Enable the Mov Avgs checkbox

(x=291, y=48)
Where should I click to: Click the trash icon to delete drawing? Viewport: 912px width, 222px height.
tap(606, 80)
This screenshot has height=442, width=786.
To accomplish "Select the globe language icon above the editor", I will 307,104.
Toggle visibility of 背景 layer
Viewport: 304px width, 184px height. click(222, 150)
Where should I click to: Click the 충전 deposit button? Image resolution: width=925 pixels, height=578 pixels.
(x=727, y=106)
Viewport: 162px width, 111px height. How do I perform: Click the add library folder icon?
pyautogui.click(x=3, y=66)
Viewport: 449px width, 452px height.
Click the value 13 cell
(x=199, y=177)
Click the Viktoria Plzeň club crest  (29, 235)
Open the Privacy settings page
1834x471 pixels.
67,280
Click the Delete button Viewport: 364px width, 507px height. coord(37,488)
---
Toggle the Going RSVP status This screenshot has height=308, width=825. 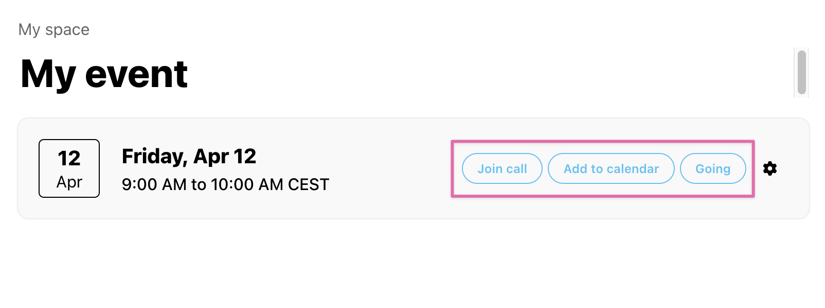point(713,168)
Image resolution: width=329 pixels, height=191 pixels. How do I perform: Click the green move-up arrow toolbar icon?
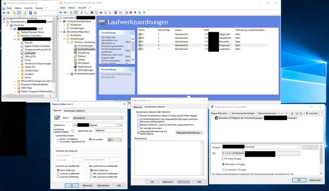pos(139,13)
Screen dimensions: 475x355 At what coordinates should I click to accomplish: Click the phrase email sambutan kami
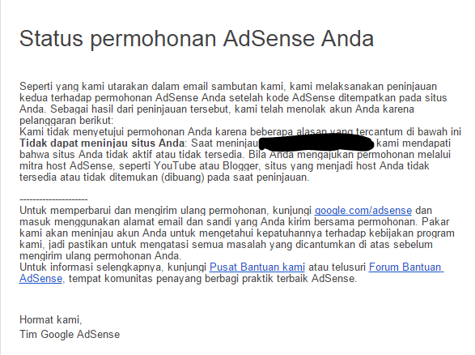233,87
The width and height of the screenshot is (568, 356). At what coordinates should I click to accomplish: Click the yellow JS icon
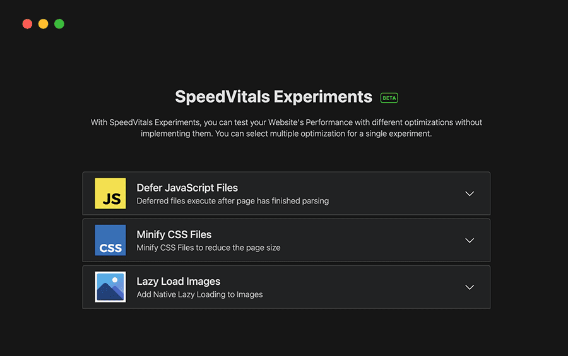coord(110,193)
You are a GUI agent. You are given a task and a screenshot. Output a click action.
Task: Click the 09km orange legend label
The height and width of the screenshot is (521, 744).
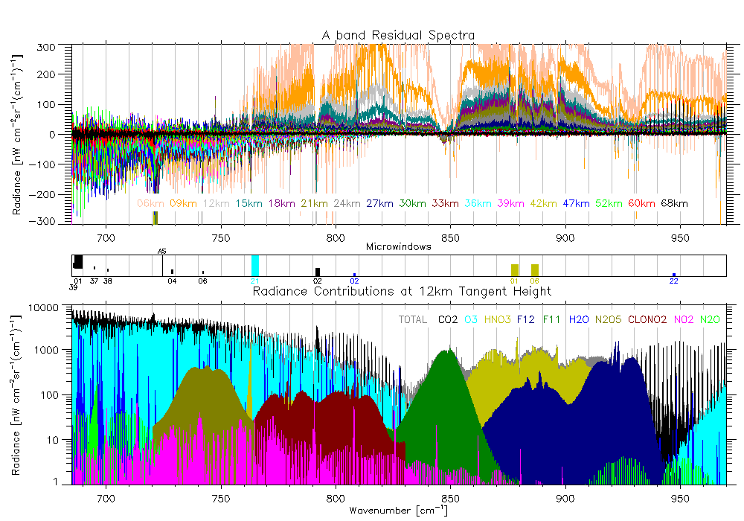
* * *
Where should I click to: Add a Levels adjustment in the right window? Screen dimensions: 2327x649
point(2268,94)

**TASK PROMPT**
Reproduce the lines of the records from the line containing "The width and" through the line containing "The height and", inclusive, leaving the pictures out of your answer.

**EXERCISE SOLUTION**
The width and height of the screenshot is (568, 356). At what coordinates should I click to accomplish: Click the yellow JS icon
coord(110,193)
You are a GUI agent. You are given a task and a screenshot. Output a click action.
Task: Click the 09km orange legend label
The height and width of the screenshot is (521, 744).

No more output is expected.